Gas find could be US's largest fossil resource
Drilling tests in Alaska's North Slope have revealed ‘staggering’ deposits of gas hydrate that could contain 200,000 trillion cubic feet of natural gas. This is over a hundred times greater than most reserves, says the US Office of Fossil Energy's National Energy Technology Laboratory (NETL).
Gas hydrate is an ice-like solid that results from the trapping of methane molecules, the main component of natural gas, within a lattice-like cage of water molecules.
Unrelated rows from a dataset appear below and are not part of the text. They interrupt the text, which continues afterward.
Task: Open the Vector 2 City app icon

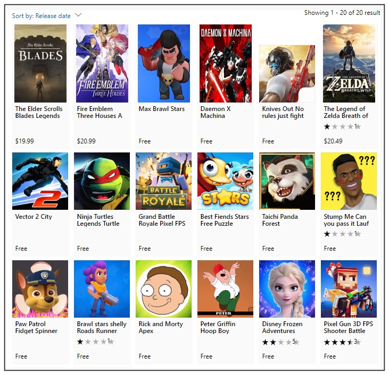Action: click(40, 181)
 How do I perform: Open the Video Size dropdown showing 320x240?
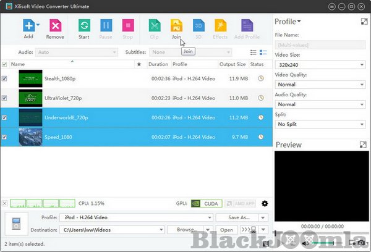[320, 64]
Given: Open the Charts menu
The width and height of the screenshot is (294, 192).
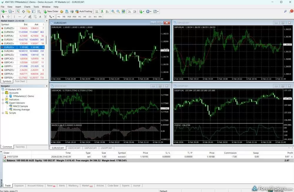Looking at the screenshot, I should (27, 6).
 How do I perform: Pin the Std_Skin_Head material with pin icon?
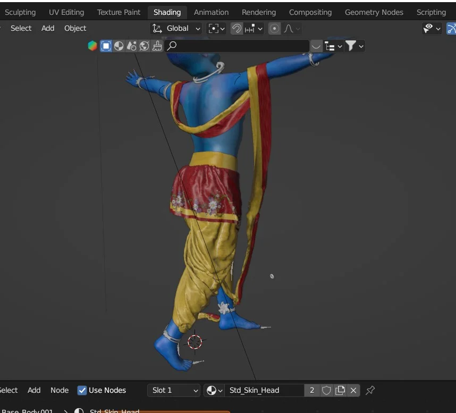[x=370, y=390]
Dubbed the ice that burns this substance releases gaseous methane when it melts.
The find, within the Milne Point unit of the greater Prudhoe Bay region of Alaska's North Slope, is a joint project of a consortium co-funded by NETL and conducted through the National Methane Hydrate R&D Program, which is a DOE-led collaboration.
Methane hydrate is the most abundant natural form of clathrate, a unique class of chemical substance in which molecules of one material, water in this case, form an open solid lattice that encloses, without chemical bonding, appropriately-sized molecules of another material, methane in this case.
In the 1960s, naturally-occurring methane hydrate was observed in Siberian gas reservoirs. As the understanding of natural methane hydrate grew, scientists realized that, given the ubiquity of both methane (the common by-product of bacterial breakdown of organic matter) and water in nature, methane hydrate could be present in vast quantities in any environment with suitable pressures and temperatures.
Today, the US Geological Survey estimates that methane hydrate may contain more organic carbon than all the world's coal, oil, and non-hydrate natural gas combined. But the global methane hydrate reservoir is in constant flux, absorbing and releasing methane in response to ongoing natural changes in the environment.